85. 抗ＮＧＦ ｓｃＦｖフラグメントは、Ｎ末端からＣ末端へ、配列番号３のアミノ酸配列を含むＶＨ、アミノ酸１５個のリンカー配列（ＧＧＧＧＳ）_３（配列番号１５）、および配列番号７のアミノ酸配列を含むＶＬを含む、請求項８３に記載の方法。
86. 抗ＮＧＦ ｓｃＦｖフラグメントは、Ｎ末端からＣ末端へ、配列番号９４のアミノ酸配列を含むＶＨ、アミノ酸２０個のリンカー配列（ＧＧＧＧＳ）_４（配列番号１９）、および配列番号９５のアミノ酸配列を含むＶＬを含む、請求項８３に記載の方法。
87. ＴＮＦαアンタゴニストは、ＴＮＦαのＴＮＦ受容体（ＴＮＦＲ）に対する結合を阻害し、それによりＴＮＦα活性をブロックする、請求項６０から８６のいずれか一項に記載の方法。
88. ＴＮＦαアンタゴニストは、抗ＴＮＦα抗体またはその抗原結合性フラグメントを含む、請求項８７に記載の方法。

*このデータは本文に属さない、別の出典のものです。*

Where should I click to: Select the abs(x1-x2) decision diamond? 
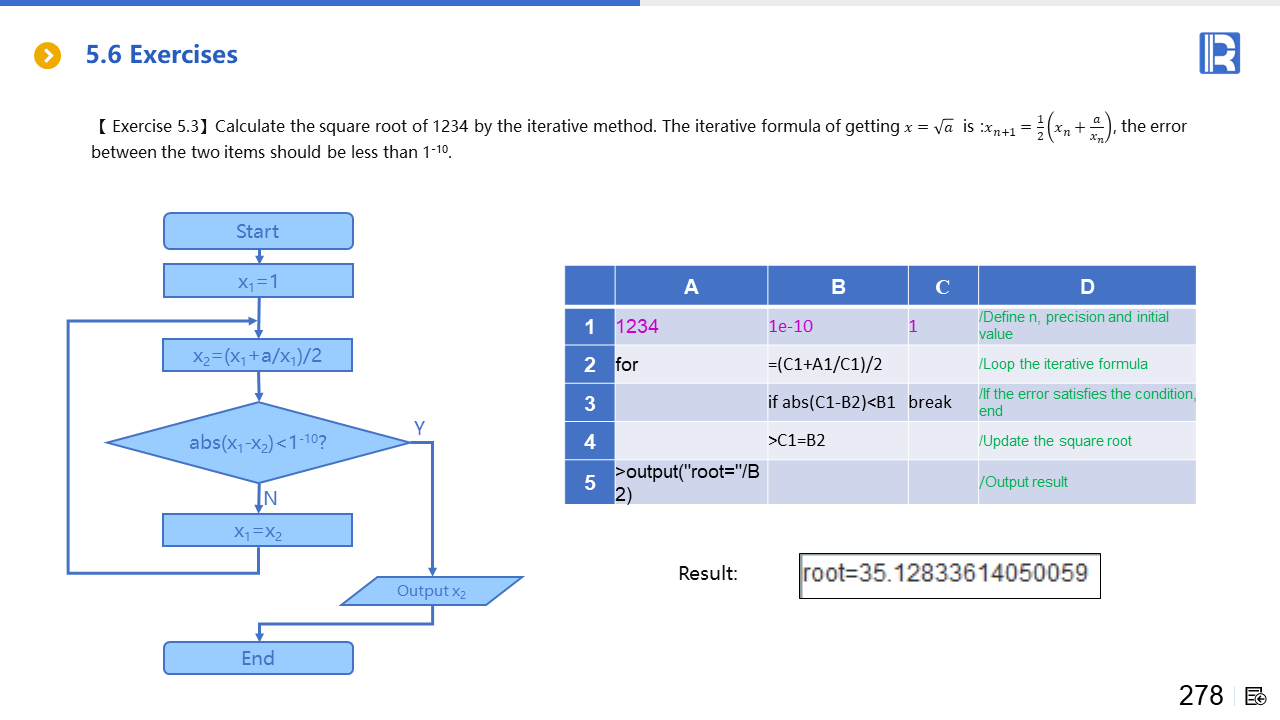pyautogui.click(x=258, y=442)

89. 抗ＴＮＦα抗体またはそのフラグメントは、ＨＣＤＲ１、ＨＣＤＲ２、およびＨＣＤＲ３のＣＤＲのセットを含む抗体ＶＨドメイン、ならびにＬＣＤＲ１、ＬＣＤＲ２、およびＬＣＤＲ３のＣＤＲのセットを含む抗体ＶＬドメインを含み、該ＣＤＲは、インフリキシマブのＨＣＤＲ１、ＨＣＤＲ２、ＨＣＤＲ３、ＬＣＤＲ１、ＬＣＤＲ２、およびＬＣＤＲ３、またはアダリムマブのＨＣＤＲ１、ＨＣＤＲ２、ＨＣＤＲ３、ＬＣＤＲ１、ＬＣＤＲ２、およびＬＣＤＲ３と同一である、請求項８８に記載の方法。

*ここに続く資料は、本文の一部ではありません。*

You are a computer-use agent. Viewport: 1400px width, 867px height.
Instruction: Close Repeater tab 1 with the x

90. 結合性分子は、完全な抗ＴＮＦα抗体、および抗ＴＮＦα抗体の重鎖のＣ末端に融合している抗ＮＧＦ ｓｃＦｖを含む、請求項８８または８９に記載の方法。
91. 結合性分子は、配列番号２０のアミノ酸配列を含む軽鎖、および配列番号２２のアミノ酸配列を含む重鎖を含む、請求項９０に記載の方法。
92. ＴＮＦαアンタゴニストは、ＴＮＦＲの可溶性ＴＮＦα結合性フラグメントを含む、請求項６０から８７のいずれか一項に記載の方法。
93. ＴＮＦＲはＴＮＦＲ−２である、請求項９２に記載の方法。
94. ＴＮＦＲ−２の可溶性フラグメントは７５ｋＤフラグメントである、請求項９３に記載の方法。
95. ＴＮＦＲ−２フラグメントは免疫グロブリンＦｃドメインに融合している、請求項９３または９４に記載の方法。
96. 免疫グロブリンＦｃドメインはヒトＩｇＧ１Ｆｃドメインである、請求項９５に記載の方法。
97. ＴＮＦαアンタゴニストは、配列番号１３に記載するアミノ酸配列またはその機能的なフラグメントを含む、請求項９２から９６のいずれか一項に記載の方法。
98. 結合性分子は、リンカーを介してＴＮＦαアンタゴニストに融合しているＮＧＦアンタゴニストを含む融合タンパク質を含む、請求項６０から９７のいずれか一項に記載の方法。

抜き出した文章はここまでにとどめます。